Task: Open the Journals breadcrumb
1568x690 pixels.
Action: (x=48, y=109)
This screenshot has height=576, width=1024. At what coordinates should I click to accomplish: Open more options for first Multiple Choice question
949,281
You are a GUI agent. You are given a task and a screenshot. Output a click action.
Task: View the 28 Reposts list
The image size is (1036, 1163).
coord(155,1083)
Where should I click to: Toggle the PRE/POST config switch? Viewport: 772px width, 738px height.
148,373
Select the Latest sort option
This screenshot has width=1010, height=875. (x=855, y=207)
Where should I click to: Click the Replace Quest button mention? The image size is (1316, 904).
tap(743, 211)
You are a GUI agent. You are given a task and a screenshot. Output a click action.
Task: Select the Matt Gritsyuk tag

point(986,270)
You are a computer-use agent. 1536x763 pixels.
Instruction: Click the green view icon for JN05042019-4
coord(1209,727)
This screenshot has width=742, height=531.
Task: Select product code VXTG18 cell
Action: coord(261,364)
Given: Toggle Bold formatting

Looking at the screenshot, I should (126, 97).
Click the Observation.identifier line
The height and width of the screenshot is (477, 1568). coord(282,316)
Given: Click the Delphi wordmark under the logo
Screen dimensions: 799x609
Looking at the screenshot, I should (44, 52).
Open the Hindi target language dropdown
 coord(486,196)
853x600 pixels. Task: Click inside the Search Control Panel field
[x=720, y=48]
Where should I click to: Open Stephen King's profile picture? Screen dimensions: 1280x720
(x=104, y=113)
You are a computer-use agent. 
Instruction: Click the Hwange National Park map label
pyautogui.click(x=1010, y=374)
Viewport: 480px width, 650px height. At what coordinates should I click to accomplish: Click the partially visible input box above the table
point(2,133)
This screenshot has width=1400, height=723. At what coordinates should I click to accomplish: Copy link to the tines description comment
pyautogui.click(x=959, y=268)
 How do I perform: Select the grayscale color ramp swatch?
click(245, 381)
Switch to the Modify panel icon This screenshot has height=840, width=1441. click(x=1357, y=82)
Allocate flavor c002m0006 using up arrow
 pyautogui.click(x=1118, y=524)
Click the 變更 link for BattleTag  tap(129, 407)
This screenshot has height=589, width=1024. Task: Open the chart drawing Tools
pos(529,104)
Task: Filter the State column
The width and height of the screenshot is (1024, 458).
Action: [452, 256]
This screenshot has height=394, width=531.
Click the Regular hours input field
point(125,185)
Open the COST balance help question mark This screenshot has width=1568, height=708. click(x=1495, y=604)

■ ■ ■ ■

▸ **WHAT IS NEEDED**
Report each line in the entries where the string "computer" occurs.

▸ **YOUR RESPONSE**
You are a computer-use agent. 1536x763 pixels.
You are a computer-use agent. 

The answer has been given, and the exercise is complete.